Summary
Key Findings:
- 401(k) plans draw many young and newly hired workers into saving for retirement. At year-end 2023, 41 percent of 401(k) plan participants were in their twenties or thirties, and 23 percent were in their forties. Nearly half of 401(k) plan participants had five years of tenure or less at their current employer, including just over one-quarter who had two years of tenure or less.
- More 401(k) plan participants held equities in 2023 than in 2007, before the onset of the Global Financial Crisis. At year-end 2023, 97 percent of participants held some portion of their assets in equities—through equity funds, the equity portion of balanced funds, and company stock. This compares with 87 percent of participants at year-end 2007.
- Compared with 401(k) plan participants in 2007, participants in 2023 obtained a higher share of their equity exposure through balanced funds, such as target date funds, and a lower share through equity funds and company stock. At year‑end 2023, 71 percent of participants held target date funds, with those funds accounting for 42 percent of assets. This compares with 26 percent of participants and 8 percent of assets in 2007. Also known as lifecycle funds, these funds are designed to offer a diversified portfolio that automatically rebalances to be more focused on income over time.
- On average, younger 401(k) plan participants allocate a higher share of their assets to equities than older participants. At year-end 2023, 75 percent of the assets in the EBRI/ICI 401(k) database were invested in equity securities. That equity share varies by participant age, however, from 90 percent of the assets of participants in their twenties to 61 percent of the assets of participants in their sixties.

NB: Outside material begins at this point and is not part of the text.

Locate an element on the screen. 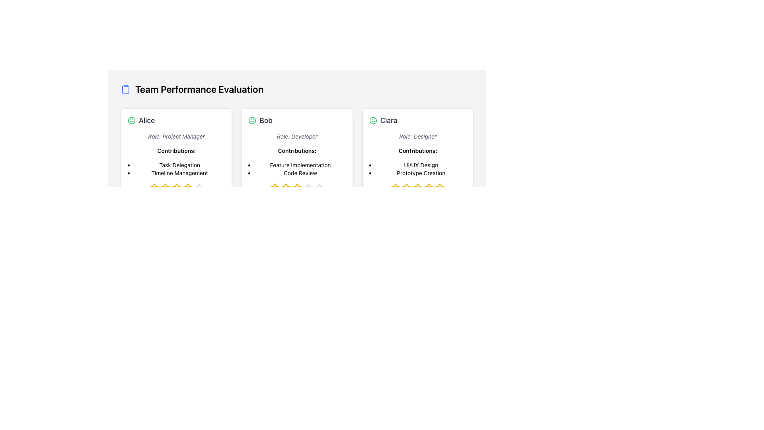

- 401(k) plan loans are widely available, but a small share take them. At year-end 2023, 77 percent of 401(k) plan participants were in plans allowing loans, but only 15 percent of participants who were eligible for loans had loans outstanding against their 401(k) plan accounts. For those participants with loans, outstanding amounts were 9 percent of participants’ remaining account balance, on average, at year-end 2023.
- 401(k) plan account balances tend to increase with participant age and tenure. Controlling for participant age, average account balances increase with the amount of tenure a worker has at their job and, controlling for tenure, average account balances generally increase with participant age. For example, at year-end 2023, participants in their forties with two years or less of tenure had an average 401(k) plan account balance of about $24,000, compared with an average 401(k) plan account balance of nearly $400,000 among participants in their fifties with more than 30 years of tenure.